▸ **The problem**: Beginning with the line below that contains "This screenshot has width=536, height=500." and ending with the line that contains "Switch chart to", copy every line exactly. Copy nothing else.

(Collected data entries)
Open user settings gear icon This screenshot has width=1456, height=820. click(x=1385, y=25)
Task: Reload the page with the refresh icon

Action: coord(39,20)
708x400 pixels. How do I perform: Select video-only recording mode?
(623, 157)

* * *

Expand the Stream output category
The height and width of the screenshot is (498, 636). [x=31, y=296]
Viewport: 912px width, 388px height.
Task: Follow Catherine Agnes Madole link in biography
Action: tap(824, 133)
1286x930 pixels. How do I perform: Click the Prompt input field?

--

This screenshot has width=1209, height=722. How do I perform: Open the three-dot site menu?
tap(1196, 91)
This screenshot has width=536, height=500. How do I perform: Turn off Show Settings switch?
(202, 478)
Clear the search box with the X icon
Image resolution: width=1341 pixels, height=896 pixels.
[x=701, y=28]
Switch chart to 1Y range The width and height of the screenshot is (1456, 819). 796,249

▸ **Result for this task**:
This screenshot has width=536, height=500. How do I perform: Turn off Show Settings switch?
(202, 478)
Clear the search box with the X icon
Image resolution: width=1341 pixels, height=896 pixels.
[x=701, y=28]
Switch chart to 1Y range The width and height of the screenshot is (1456, 819). 796,249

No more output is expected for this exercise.